マン・Uの約270億円補強は“パニック・バイ”か、“新銀河系軍団の誕生”か

露呈した弱点

 この試合でマン・Uは4-3-1-2システムを採用したが、そもそもアンカーで出場した新加入のブリントは、ユース時代からボランチのスキルも備えていたユーティリティーなプレーヤーではあるが、アンカーが適任のタイプではない。
 このシステムでの1ボランチには試合を統率する展開力も求められ、レアルのトニー・クロースやリバプールのスティーブン・ジェラードのような深い位置からのゲームメイク能力も要求される。
 ブリントは、しばらくウイングバックやディフェンスでプレーしていたこともあり、比較的深い位置でのポジションを取ることが多い。場合によってはDFラインに吸収され、5バックのようなかたちとなる場面も少なくなかった。

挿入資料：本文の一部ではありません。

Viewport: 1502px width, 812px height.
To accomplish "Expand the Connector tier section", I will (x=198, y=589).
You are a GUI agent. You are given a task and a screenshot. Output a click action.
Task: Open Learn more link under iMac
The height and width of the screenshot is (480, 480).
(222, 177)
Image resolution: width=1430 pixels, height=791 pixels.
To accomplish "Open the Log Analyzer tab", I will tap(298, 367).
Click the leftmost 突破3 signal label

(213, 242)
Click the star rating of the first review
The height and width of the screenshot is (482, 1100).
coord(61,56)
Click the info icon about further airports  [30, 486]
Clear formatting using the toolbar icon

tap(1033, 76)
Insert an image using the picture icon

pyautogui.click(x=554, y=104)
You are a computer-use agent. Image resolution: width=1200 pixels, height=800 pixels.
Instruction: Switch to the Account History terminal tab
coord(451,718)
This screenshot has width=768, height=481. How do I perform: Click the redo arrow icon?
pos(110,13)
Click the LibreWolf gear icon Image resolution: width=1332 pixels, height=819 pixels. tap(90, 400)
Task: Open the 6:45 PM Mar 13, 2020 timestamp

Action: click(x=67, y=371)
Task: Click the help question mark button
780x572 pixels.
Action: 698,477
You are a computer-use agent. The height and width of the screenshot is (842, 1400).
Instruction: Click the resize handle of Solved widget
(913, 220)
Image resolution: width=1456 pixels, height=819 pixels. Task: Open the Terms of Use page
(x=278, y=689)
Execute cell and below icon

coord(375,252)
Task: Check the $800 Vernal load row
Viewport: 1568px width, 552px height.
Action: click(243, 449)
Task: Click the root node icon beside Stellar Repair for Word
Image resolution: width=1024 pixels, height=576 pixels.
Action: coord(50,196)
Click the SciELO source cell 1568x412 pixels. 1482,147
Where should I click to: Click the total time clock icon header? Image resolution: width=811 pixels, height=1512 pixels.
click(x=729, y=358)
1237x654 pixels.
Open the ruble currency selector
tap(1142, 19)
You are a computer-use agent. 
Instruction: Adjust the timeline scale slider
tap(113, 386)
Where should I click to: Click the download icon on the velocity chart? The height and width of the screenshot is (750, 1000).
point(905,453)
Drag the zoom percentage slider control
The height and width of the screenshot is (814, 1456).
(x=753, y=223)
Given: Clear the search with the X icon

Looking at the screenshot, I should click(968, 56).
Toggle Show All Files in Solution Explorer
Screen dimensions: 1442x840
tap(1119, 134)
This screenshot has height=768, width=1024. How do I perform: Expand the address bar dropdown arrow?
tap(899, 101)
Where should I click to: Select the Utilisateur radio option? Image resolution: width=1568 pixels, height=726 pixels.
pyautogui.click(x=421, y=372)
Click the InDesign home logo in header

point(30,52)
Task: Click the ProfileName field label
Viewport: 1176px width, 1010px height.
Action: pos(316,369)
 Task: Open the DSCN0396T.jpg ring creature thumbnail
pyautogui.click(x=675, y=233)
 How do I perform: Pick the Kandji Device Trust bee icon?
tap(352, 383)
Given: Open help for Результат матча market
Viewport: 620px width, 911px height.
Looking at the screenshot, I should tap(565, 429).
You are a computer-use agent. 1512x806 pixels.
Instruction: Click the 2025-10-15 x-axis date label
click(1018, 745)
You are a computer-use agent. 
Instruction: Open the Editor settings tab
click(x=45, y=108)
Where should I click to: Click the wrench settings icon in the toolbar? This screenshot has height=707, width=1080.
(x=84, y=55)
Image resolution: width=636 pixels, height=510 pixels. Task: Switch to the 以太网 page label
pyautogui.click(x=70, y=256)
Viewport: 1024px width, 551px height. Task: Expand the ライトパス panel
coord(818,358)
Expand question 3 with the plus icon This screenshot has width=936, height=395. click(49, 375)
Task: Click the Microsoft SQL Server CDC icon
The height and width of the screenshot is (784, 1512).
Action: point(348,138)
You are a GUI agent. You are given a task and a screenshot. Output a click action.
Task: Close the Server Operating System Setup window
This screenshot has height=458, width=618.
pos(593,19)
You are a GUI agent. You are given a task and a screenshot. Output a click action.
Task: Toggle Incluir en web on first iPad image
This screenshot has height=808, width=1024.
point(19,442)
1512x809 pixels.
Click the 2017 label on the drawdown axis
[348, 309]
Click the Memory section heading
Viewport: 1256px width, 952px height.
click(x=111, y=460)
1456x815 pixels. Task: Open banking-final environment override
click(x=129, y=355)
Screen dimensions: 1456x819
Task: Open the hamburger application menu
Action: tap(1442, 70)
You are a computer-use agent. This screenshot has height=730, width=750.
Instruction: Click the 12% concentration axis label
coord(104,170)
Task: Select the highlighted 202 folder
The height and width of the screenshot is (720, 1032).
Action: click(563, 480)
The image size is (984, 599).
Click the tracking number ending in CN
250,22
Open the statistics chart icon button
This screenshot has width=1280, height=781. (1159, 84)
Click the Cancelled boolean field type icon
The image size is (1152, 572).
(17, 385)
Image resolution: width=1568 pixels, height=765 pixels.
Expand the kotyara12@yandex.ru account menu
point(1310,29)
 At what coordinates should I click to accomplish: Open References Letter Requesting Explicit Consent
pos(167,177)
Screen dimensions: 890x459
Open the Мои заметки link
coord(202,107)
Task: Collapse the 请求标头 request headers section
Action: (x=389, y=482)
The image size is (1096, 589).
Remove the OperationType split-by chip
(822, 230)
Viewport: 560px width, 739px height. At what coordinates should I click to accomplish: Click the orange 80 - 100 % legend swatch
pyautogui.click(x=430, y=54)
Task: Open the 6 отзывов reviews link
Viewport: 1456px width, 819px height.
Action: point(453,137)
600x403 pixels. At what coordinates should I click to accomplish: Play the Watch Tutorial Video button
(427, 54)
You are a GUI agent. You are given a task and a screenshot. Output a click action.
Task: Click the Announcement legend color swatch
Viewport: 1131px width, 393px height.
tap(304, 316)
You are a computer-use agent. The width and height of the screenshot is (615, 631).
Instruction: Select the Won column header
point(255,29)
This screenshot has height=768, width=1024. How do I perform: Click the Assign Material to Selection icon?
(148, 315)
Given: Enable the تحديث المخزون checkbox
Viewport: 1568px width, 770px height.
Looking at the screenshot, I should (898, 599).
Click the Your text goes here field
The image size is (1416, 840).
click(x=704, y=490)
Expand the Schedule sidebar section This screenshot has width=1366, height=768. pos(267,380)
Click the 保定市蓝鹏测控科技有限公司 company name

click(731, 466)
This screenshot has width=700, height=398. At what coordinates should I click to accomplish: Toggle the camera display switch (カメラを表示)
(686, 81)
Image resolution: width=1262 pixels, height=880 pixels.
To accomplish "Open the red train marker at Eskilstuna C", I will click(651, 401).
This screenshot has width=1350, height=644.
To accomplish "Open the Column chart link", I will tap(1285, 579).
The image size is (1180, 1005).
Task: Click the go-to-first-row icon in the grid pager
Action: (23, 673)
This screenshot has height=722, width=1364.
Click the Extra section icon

 一方、レスター戦で、中盤でコンビを組んだディマリアとエレーラに与えられている役割はセントラル・ミッドフィルダーである。だが、ピッチに立った彼らは明らかにオフェンシブ・ミッドフィルダーとして振る舞っていた。
 ディマリアも、エレーラも、その特長は攻撃にある。どちらも前所属クラブでは中盤の2列目の位置でプレーしており、守備に対しての意識はそれほど高くない。
 その場合、どういう現象が起きるのか。前掛かりになるディマリア、エレーラ、深い位置取りをするブリント。この2つのポジションの間には、致命的なスペースが生じてしまっていた。
 レスターはその空洞化したスペースを突くことで決定的なチャンスを何度も創出してみせた。マン・Uの黄金時代を知るOBでイングランド代表コーチを務めるガリー•ネビル氏は試合の解説でこう語っている。
「前半相手のFWに対するロングボールは、全てレスターの選手に奪われていた。ファーストボールもセカンドボールもだ」
 ネビル氏の指摘した現象を招いた理由としては、DFラインのタレントにも問題があるが、相手に中盤の空洞化を突かれた結果でもあった。巨額を投じたスーパースター軍団は、あまりにももろく崩壊してしまったのだ。